The 9.7-inch (1024×768 resolution) TouchPad runs on a 1.2Ghz dual-core Snapdragon processor with a choice of 16GB or 32GB on board storage capacity. There’s 3G and WiFi versions as well. Imaging-wise the TouchPad comes with a 1.3MP front-facing camera which HP says is for video calling, so we’re not sure if you can take pictures with it as well.

We think you should be able to but with the screen facing away from you, taking pictures of objects and scenery is going to be awkward.

Apart form that, you get all the other standard amenities that you’ve come to expect from a modern day tablet lie Bluetooth, WiFi and A-GPS.

What sets the TouchPad a part is Palm’s Touchstone technology which allows you to share web pages, re-route text messages and calls across compatible devices by just tapping the two devices together. Its definitely a cool feature but the downside of it is that you’ll need to use a compatible Palm or HP device to be able to use it. Touchstone also allows you to charge the TouchPad wirelessly with a Touchstone dock

Here a video of how Touchstone works:

So the TouchPad does look competent but is it enough for HP to make an impact in the tablet market? One big hurdle that HP has to overcome with the WebOS platform is the lack of apps and the lack of developers developing apps for the platform. Both iOS and Android have WebOS thoroughly beat on app and content selection.

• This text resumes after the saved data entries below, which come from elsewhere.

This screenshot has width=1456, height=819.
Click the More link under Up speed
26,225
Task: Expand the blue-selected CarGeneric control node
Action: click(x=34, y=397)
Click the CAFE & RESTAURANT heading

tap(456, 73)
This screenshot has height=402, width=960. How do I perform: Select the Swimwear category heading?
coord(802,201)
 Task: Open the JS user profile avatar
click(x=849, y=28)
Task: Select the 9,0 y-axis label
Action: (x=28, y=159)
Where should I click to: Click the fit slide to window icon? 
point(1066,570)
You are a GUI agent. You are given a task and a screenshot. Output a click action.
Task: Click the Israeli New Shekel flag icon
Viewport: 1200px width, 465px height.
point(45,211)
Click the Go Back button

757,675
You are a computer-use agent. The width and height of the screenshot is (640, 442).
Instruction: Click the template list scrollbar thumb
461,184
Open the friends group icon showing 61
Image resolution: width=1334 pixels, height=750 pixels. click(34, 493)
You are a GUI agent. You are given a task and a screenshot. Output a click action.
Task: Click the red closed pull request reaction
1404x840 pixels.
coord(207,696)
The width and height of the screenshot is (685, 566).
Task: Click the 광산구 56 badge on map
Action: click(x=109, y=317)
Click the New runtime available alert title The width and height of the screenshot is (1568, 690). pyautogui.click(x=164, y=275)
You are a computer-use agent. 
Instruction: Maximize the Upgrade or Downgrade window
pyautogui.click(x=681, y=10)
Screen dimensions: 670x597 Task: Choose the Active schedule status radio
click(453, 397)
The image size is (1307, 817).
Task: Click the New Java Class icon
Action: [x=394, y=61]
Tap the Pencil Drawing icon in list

HP can’t bank on the TouchPad’s hardware alone to woo customers away from the iPad 2, Xoom and PlayBook because making great hardware is easy nowadays and anyone can do it. As Nokia’s CEO has aptly pointed out in his revealing memo, great hardware is just part of the successful device formula. There’s so much more that come into play in making a device a market winner.

It’s still too early to tell if HP’s gamble with Palm’s WebOS will pay off. For now we will just be happy with the possibility of Palm making it back into the Malaysian market.

What about you? Happy to see Palm come back to Malaysia?